** LISTED RECORDS follows **
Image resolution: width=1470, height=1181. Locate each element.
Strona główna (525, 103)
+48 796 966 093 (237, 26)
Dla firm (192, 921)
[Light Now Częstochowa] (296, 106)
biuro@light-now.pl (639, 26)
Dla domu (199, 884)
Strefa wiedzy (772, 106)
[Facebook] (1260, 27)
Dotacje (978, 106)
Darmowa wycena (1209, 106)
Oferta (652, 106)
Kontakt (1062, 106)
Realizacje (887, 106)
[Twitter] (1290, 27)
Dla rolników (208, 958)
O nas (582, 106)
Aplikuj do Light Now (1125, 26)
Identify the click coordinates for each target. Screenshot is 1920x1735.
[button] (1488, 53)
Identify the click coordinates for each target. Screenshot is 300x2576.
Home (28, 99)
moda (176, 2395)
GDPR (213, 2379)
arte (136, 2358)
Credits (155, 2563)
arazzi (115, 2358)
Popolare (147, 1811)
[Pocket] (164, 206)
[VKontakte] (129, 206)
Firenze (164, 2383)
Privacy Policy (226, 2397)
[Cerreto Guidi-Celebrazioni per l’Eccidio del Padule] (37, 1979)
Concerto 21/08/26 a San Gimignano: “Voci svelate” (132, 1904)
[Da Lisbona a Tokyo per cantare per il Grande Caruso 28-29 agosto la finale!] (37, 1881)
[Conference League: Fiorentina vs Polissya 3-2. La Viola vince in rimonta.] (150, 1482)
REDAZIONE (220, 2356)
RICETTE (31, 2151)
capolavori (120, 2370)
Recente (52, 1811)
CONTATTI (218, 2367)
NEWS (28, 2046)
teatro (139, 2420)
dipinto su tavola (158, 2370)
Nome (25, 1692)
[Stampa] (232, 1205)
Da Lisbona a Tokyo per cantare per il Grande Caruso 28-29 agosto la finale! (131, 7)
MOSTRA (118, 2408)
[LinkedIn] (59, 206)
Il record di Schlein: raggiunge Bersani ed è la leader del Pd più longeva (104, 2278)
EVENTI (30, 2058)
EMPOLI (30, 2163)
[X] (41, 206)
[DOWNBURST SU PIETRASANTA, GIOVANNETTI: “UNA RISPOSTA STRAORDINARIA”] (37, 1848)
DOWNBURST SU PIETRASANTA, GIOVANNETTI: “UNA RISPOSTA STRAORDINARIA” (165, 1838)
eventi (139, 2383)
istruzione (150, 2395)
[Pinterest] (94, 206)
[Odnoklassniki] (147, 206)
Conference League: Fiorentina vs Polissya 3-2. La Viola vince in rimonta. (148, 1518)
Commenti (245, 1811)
** End of LISTED RECORDS **
| INSTRUCTIONS FOR THE TASK |
From the entries above, return exactly the line containing "RICETTE (31, 2151)", the line containing "[LinkedIn] (59, 206)", and all lines between, and nothing else.

| OUTPUT OF THE EXERCISE |
RICETTE (31, 2151)
capolavori (120, 2370)
Recente (52, 1811)
CONTATTI (218, 2367)
NEWS (28, 2046)
teatro (139, 2420)
dipinto su tavola (158, 2370)
Nome (25, 1692)
[Stampa] (232, 1205)
Da Lisbona a Tokyo per cantare per il Grande Caruso 28-29 agosto la finale! (131, 7)
MOSTRA (118, 2408)
[LinkedIn] (59, 206)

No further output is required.